While he harbors ambitions of a baseball career, Cecchini also hopes to practice law one day. Getting two years of undergraduate studies out of the way while proving his health and making a case to be one of the top players in the 2012 draft (along with Gavin) would be an efficient way of helping both potential careers along.
When he says he wants to get his education, it may be more than a bluff.
“It’s definitely not a backup plan if we don’t work out a deal with the Red Sox,” Garin said of LSU. “I love school. I love to work. I want to be successful in life, no matter if it’s in baseball or if it’s in school, so LSU’s not a backup plan at all.”

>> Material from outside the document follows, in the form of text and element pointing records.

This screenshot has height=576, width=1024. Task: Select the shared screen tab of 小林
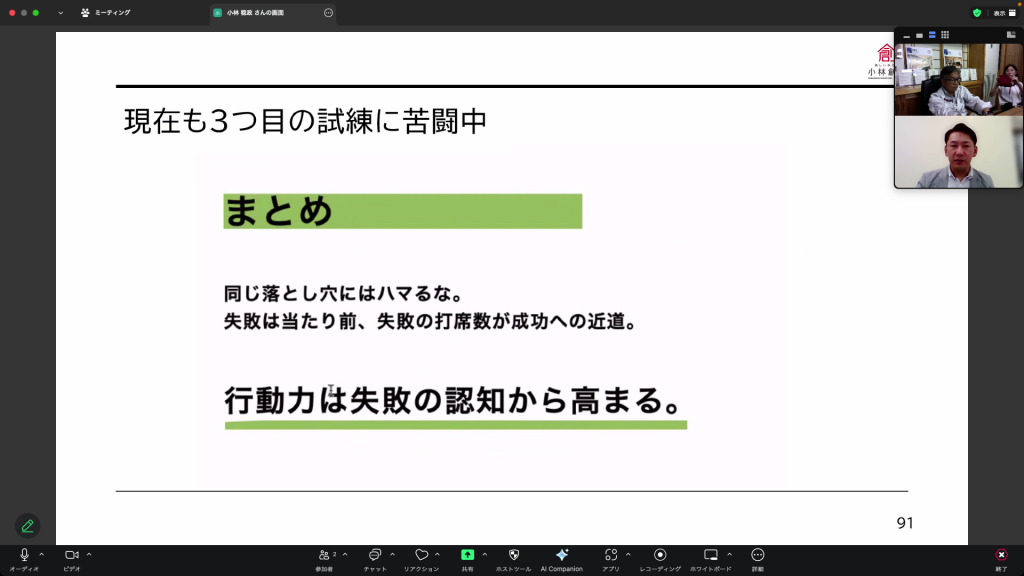262,13
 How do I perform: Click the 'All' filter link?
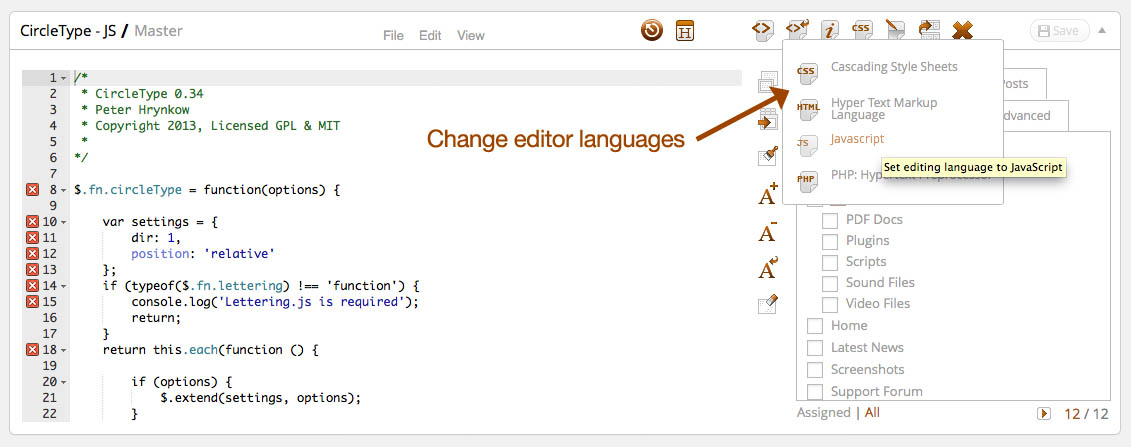pos(872,412)
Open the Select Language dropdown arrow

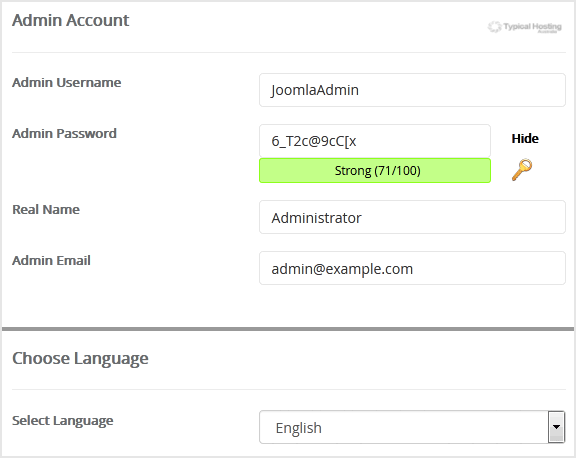[557, 427]
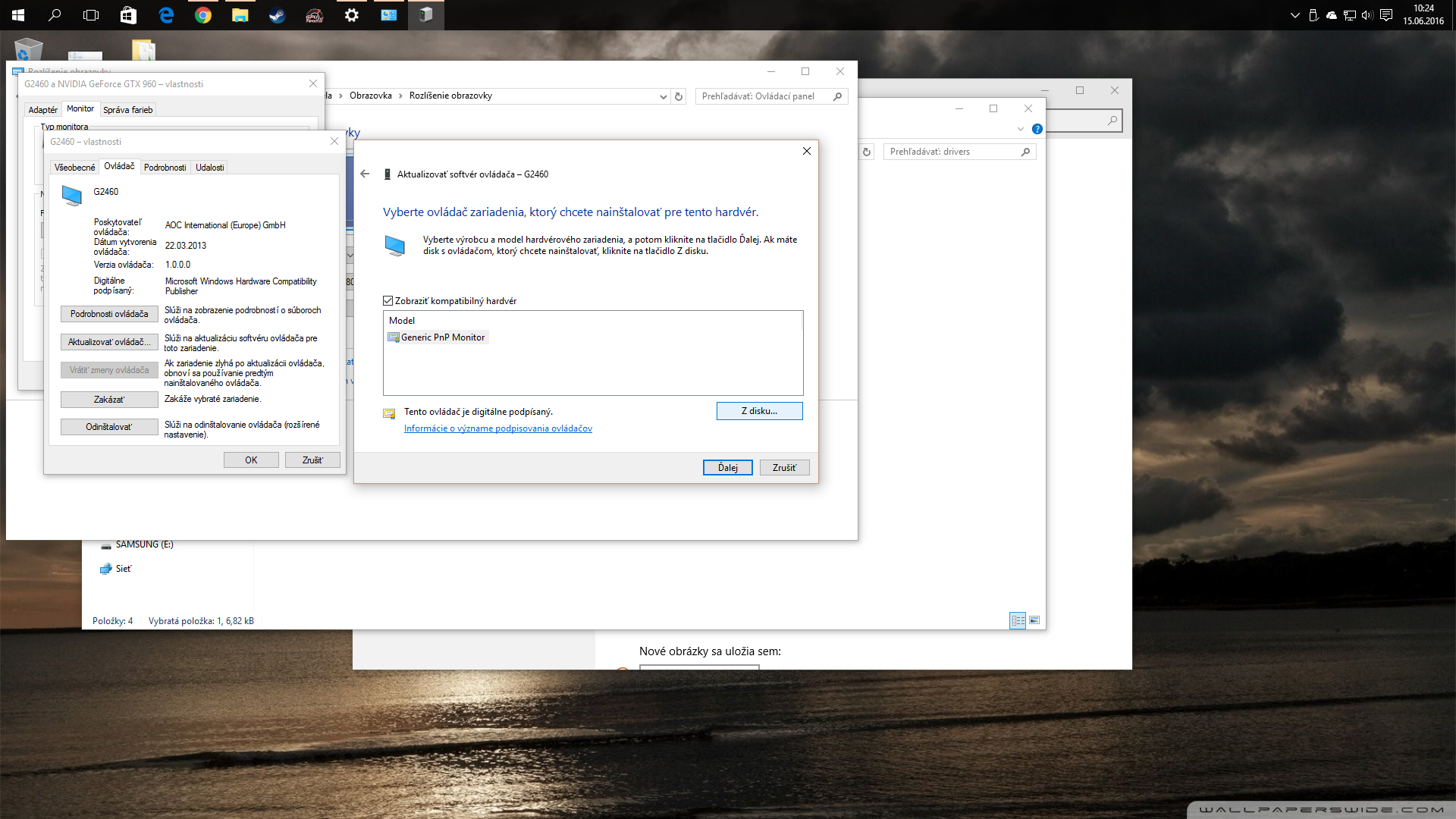Viewport: 1456px width, 819px height.
Task: Open the Správa farieb tab
Action: point(127,110)
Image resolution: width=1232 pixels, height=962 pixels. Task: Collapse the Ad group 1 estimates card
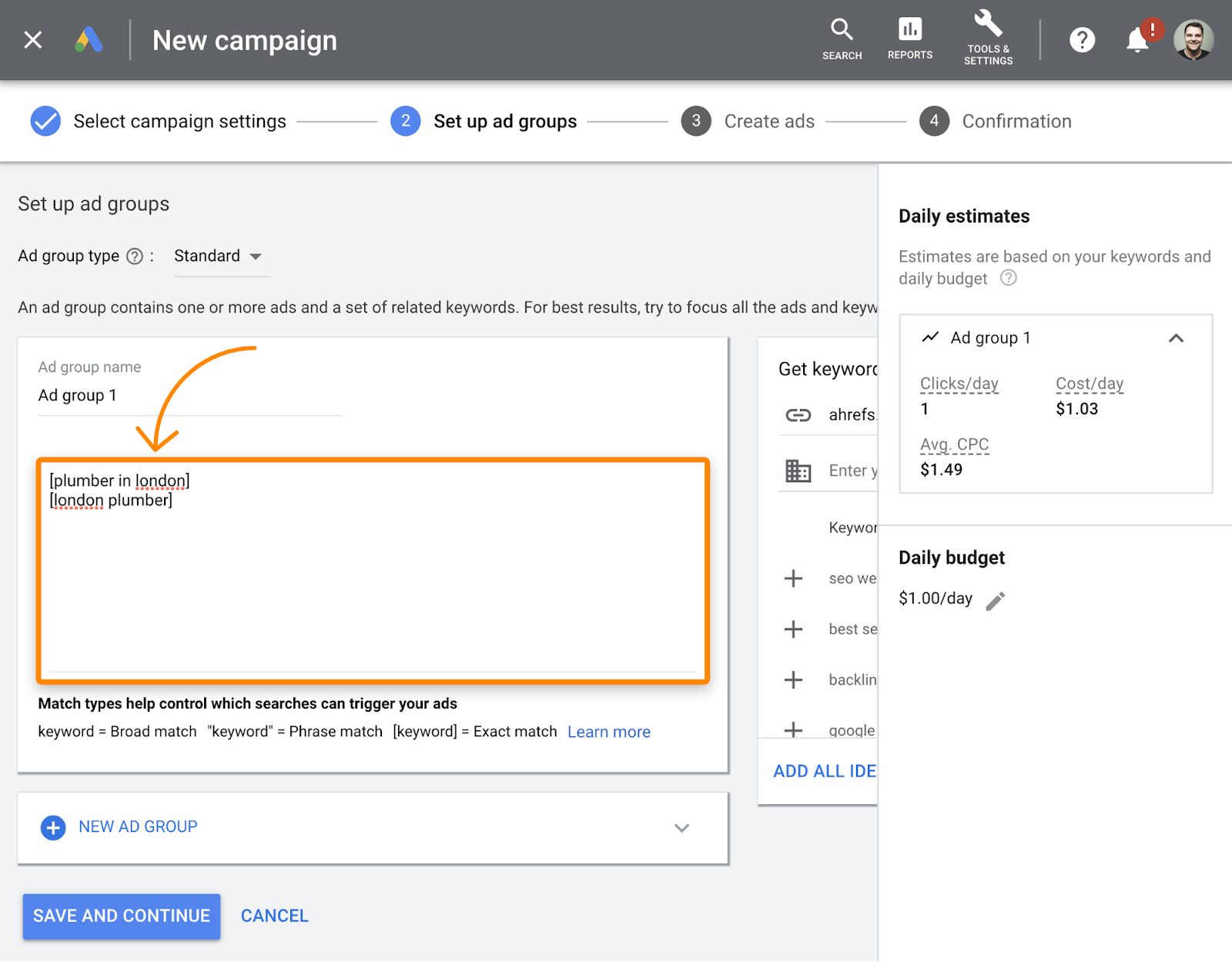1177,337
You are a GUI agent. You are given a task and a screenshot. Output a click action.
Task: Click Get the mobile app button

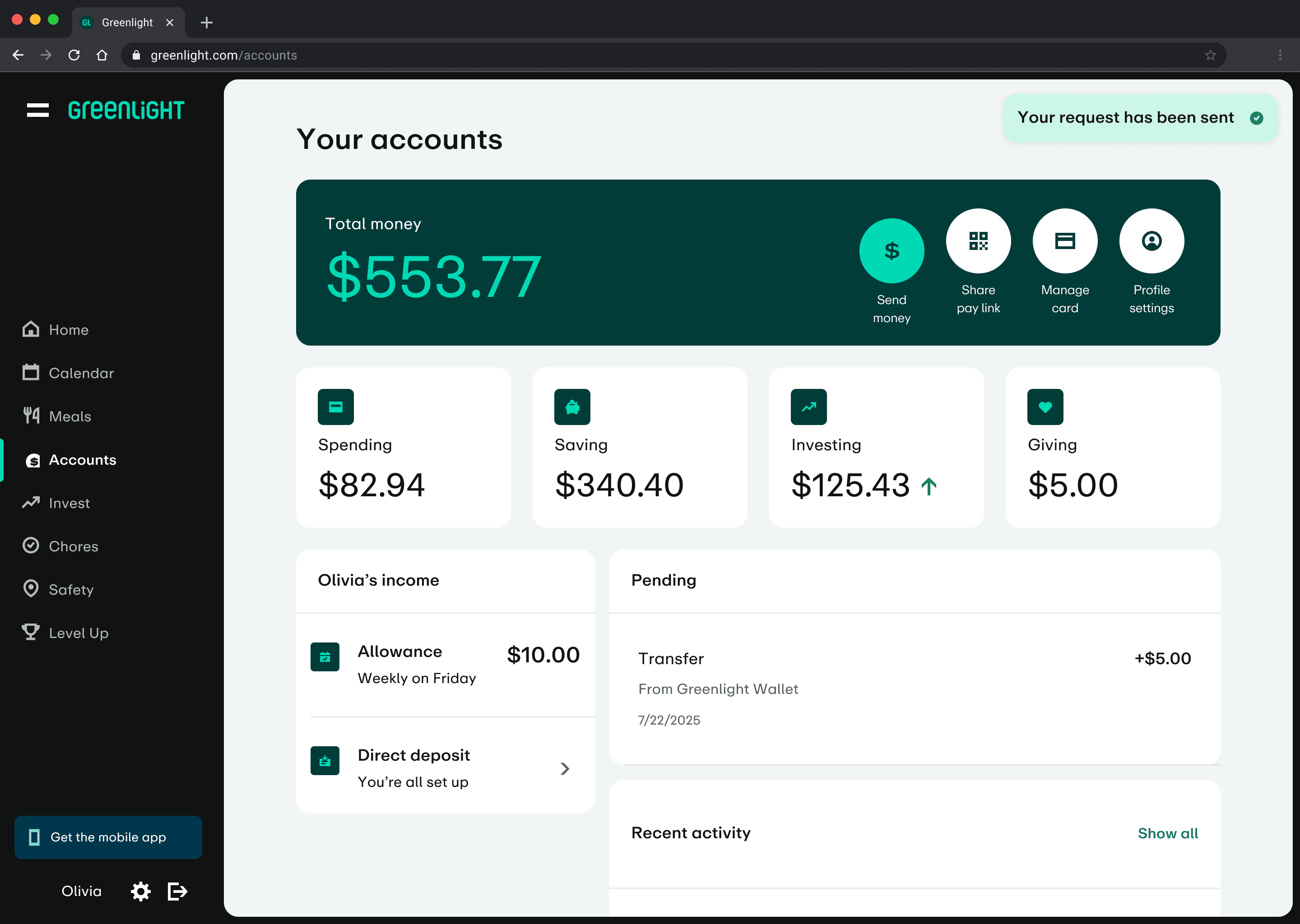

That love of work is what drew Cecchini to the LSU baseball program. Offered scholarships and starting jobs by schools all over the country, Cecchini settled on the only school to not guarantee him an opening day job. Anticipating that he will one day compete for a job at the big league level, Cecchini saw no use in taking something handed to him at the college level.
“The reason why I really did commit to LSU is because of the great coaches of course, and the national championships and [winning], and they didn’t guarantee me a spot to play,” Garin said. “I was like, ‘You know what? I like that because I want to compete for a position.’
“That’s all I’ve done my whole life, is work for the stuff that I had and that’s why I am what I am today is that I had to work and I had to compete against other people to get what I wanted. And that’s how it’s going to be in pro ball, that’s how it’s going to be in life, that’s how it’s going to be everywhere. You’re going to have to compete and that’s what I love about it.”